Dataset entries
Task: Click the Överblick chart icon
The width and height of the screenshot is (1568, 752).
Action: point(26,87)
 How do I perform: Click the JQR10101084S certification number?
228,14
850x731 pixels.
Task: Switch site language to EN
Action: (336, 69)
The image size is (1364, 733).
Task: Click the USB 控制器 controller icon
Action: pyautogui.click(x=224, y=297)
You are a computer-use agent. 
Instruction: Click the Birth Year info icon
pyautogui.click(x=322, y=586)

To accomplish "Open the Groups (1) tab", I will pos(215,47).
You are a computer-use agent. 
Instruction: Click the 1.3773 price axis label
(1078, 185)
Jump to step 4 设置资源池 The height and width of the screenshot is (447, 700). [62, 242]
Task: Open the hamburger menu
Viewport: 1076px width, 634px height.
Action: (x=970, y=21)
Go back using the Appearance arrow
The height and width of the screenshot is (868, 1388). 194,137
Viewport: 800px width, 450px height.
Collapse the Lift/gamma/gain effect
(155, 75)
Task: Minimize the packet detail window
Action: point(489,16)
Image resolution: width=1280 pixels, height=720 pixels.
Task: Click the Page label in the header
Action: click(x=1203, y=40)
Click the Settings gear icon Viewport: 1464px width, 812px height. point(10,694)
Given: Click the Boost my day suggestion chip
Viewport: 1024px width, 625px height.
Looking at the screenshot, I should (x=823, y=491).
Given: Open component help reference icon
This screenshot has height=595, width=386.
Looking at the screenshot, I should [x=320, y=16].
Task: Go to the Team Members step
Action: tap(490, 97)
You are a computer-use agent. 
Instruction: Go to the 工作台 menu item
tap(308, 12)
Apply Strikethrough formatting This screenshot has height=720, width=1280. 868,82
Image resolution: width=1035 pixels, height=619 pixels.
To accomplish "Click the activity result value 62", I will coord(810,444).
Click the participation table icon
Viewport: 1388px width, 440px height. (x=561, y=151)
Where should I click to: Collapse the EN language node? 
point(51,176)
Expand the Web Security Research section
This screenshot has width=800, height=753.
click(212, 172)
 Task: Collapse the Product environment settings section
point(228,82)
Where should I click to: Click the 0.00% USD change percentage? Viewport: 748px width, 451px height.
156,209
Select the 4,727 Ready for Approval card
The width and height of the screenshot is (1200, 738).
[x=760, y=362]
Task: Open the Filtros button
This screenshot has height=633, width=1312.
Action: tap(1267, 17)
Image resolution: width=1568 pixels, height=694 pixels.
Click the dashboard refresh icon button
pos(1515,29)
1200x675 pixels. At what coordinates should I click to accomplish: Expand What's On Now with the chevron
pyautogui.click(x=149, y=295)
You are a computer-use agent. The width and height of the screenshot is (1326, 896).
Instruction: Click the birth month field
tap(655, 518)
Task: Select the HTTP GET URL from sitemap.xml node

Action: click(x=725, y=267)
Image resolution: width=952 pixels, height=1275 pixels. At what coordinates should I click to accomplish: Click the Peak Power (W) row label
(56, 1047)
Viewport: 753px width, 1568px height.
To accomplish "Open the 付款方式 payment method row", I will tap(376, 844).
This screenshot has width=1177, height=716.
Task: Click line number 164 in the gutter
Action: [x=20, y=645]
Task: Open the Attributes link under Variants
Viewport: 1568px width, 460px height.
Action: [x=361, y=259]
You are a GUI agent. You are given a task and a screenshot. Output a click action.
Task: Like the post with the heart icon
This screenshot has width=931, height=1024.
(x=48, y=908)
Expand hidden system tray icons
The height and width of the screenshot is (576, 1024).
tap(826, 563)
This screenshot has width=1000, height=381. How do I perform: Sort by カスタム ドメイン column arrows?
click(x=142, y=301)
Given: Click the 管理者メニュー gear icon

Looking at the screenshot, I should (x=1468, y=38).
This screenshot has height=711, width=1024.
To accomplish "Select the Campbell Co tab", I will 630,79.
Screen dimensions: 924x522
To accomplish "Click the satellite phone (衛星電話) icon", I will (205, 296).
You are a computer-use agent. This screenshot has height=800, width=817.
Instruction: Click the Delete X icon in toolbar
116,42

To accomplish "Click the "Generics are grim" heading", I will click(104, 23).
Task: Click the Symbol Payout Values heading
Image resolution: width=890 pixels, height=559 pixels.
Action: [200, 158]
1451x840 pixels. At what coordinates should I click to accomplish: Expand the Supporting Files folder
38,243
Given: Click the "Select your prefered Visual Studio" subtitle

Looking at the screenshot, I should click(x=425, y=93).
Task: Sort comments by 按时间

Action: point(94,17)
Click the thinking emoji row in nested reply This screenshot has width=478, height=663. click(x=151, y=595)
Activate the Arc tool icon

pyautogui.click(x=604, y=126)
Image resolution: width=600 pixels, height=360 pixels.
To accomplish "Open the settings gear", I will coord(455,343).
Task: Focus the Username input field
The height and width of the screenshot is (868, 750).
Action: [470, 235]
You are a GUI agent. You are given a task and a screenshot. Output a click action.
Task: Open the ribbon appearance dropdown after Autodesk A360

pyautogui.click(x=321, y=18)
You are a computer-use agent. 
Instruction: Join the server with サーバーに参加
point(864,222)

Problem details:
Rewrite every line from the one containing "Screen dimensions: 924x522" through the one containing "will click(104, 23).", inclusive, requests included. Shift each coordinate in the answers by adding 119 to it.

Response:
Screen dimensions: 924x522
To accomplish "Click the satellite phone (衛星電話) icon", I will (324, 415).
You are a computer-use agent. This screenshot has height=800, width=817.
Instruction: Click the Delete X icon in toolbar
235,161

To accomplish "Click the "Generics are grim" heading", I will click(223, 142).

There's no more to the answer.